Prime Minister Justin Trudeau’s government has sought to cast Canada as a global leader in combating climate change, particularly since U.S. President Donald Trump withdrew Washington’s support for an international deal to curb global warming.
But Trudeau’s government is also seeking to expand the country’s oil industry. Canada agreed in May to buy the Trans Mountain pipeline for $3.46 billion (C$4.5 billion) to save a controversial expansion of the line, which will nearly triple the amount of oil moving from Alberta to British Columbia’s coast.
“You have to do both,” Catherine McKenna, minister of environment and climate change, said in phone interview from San Francisco where she was attending the Global Climate Action Summit.
“I don’t make any apologies for our need to get resources to market. I need to be working for all Canadians,” she said.
More than 100,000 people are employed by oil and gas companies in the province of Alberta, the center of Canada’s extraction industries.
The summit, which was meant to highlight international efforts to curb climate change, was targeted by demonstrators demanding an end to oil extraction, particularly in host state California.

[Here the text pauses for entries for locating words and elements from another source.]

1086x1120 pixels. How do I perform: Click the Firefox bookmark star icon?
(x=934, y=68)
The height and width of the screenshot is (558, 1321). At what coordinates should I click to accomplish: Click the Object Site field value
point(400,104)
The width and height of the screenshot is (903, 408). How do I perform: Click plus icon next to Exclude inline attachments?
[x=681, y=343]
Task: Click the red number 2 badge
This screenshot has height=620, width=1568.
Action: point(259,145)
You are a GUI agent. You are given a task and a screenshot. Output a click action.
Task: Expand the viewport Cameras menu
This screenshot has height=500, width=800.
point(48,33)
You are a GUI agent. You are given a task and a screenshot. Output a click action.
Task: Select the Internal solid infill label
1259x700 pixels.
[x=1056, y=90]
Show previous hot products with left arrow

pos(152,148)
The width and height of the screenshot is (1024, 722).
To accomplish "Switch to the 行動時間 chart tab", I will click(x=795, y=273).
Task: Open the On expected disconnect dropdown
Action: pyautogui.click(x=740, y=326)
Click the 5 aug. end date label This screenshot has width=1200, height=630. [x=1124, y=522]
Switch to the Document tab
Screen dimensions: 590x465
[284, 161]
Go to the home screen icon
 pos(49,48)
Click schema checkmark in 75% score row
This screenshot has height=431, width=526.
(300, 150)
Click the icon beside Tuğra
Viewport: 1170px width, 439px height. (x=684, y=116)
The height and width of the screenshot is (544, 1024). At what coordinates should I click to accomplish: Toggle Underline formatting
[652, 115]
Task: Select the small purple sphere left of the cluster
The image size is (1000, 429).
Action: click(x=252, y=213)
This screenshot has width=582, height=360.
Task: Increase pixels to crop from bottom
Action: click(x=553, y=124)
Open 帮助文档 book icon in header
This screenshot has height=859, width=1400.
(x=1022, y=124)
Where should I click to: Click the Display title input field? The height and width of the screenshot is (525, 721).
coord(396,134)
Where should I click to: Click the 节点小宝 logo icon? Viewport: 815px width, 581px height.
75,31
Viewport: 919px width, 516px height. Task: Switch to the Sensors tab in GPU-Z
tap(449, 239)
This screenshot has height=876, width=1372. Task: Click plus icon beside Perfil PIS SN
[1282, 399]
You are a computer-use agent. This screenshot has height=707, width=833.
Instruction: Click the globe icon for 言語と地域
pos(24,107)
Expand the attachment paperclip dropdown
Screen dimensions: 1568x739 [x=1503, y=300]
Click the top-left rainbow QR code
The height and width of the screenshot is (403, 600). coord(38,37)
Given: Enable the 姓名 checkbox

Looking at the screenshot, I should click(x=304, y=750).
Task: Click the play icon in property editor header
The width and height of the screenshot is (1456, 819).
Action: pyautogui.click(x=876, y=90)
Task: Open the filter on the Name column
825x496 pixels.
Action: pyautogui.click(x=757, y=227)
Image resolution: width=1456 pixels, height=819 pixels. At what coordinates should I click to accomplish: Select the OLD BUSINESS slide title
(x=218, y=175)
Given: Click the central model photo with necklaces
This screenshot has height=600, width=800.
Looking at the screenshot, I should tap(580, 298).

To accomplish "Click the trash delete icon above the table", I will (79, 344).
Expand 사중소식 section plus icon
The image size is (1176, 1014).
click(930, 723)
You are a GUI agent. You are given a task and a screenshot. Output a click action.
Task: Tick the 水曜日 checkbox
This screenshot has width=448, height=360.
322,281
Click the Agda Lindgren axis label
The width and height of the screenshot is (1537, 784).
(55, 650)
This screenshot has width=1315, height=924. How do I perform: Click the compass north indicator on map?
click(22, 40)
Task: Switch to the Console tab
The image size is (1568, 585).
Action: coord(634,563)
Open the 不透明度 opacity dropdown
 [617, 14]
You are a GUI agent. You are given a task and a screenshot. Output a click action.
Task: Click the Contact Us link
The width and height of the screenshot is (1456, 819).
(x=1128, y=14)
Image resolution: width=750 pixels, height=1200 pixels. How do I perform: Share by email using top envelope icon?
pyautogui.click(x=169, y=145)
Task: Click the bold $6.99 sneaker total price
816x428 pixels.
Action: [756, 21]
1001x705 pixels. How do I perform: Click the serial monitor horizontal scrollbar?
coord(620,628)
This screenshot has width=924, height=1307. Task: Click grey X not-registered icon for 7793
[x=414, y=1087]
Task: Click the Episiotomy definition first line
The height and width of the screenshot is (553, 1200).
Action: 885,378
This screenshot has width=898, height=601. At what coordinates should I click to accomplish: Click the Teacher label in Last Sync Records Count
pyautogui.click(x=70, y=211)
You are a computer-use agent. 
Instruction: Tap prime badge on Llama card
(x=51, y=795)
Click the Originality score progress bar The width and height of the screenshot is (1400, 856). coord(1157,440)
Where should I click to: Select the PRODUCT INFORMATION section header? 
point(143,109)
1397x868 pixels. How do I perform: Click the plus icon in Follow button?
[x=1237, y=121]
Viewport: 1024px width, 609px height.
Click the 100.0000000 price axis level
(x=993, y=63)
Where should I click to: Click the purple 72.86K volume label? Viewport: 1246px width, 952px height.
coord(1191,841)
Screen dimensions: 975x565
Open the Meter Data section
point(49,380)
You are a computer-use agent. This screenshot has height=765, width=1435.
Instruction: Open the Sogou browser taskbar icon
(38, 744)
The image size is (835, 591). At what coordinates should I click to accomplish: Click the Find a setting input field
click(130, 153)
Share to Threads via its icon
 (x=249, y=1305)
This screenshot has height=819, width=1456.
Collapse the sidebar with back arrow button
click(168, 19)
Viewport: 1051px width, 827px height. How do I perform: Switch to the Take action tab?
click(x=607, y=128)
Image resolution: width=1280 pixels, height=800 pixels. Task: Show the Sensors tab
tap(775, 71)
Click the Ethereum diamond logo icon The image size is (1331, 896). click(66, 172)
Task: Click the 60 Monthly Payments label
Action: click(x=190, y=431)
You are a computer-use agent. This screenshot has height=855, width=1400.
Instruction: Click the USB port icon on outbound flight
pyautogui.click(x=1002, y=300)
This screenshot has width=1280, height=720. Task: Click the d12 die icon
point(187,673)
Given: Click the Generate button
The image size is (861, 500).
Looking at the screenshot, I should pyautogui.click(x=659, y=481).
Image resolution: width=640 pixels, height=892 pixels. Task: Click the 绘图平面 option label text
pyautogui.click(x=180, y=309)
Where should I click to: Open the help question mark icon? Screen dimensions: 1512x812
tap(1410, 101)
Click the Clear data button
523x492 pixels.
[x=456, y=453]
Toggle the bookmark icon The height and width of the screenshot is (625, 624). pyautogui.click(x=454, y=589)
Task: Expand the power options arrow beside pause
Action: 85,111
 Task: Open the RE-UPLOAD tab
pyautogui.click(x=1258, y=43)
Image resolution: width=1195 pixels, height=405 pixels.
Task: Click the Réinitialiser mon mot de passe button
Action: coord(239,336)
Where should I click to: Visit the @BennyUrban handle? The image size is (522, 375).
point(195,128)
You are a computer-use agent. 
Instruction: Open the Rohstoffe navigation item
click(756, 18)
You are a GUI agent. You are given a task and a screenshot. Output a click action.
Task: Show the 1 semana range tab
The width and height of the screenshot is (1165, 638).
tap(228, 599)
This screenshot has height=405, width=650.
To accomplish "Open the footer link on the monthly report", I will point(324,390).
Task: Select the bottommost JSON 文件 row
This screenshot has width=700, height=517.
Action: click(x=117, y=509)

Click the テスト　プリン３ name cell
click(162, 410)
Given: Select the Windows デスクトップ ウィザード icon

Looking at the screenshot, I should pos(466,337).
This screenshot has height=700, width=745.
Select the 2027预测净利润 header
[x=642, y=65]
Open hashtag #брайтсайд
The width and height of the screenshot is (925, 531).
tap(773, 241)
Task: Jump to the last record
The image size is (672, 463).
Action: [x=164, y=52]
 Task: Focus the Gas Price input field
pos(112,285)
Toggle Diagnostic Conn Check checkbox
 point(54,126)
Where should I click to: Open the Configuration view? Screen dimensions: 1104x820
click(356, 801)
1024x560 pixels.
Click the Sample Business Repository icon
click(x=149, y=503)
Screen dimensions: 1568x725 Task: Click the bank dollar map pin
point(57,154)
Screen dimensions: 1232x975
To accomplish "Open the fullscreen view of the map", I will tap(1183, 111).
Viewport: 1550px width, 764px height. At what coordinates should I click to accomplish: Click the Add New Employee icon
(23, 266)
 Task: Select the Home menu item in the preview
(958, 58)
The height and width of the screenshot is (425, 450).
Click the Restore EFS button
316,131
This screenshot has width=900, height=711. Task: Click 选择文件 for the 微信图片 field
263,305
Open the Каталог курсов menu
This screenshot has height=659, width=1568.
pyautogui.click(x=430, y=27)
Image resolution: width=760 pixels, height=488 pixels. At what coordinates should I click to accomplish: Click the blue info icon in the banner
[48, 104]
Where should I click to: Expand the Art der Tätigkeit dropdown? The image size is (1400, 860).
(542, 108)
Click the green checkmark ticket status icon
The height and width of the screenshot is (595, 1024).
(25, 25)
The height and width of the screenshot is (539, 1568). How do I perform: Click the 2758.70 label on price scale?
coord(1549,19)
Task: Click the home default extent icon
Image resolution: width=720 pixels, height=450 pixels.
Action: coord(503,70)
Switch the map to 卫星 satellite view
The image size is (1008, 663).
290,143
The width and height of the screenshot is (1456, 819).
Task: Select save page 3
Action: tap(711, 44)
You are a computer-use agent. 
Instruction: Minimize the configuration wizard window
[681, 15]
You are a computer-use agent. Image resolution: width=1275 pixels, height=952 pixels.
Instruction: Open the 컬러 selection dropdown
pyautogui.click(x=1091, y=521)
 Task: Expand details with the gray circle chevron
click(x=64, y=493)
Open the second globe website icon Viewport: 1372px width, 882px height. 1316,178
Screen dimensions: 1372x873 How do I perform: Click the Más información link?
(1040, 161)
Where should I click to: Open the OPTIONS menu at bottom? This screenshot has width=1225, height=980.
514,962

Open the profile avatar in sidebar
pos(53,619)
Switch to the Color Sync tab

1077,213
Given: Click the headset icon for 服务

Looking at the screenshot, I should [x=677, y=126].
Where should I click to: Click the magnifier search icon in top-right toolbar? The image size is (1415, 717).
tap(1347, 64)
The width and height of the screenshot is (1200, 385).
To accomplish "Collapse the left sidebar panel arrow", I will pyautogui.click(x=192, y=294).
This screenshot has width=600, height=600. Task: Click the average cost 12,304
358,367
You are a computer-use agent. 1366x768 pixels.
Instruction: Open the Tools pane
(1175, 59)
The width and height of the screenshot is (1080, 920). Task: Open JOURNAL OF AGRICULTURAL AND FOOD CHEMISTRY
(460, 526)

Governor Jerry Brown told Reuters earlier this week that his priority was to reduce the state’s demand for oil, not to try to stop the state’s oil production.
At the summit, McKenna said she was highlighting climate change as a jobs and economic opportunity for Canada through the expansion of clean technologies, and the nation’s effort to roll out a carbon tax.
“We need to make decisions that are good for the environment and for the economy, and the good news is that in the 21st century they go together,” McKenna said.
But, she added, “These things are really hard to get right.”
McKenna said her top priority at the meeting, however, was not about climate change, but rather to promote the importance of trade amid Canada’s delicate talks with the United States on renewing the North American Free Trade Agreement.
“Certainly my top message, of course, is that trade is good for U.S. states,” said McKenna, who met with officials from California, Washington and Hawaii, among other states. “Obviously beyond that it’s really about what joint climate action we can all be doing.”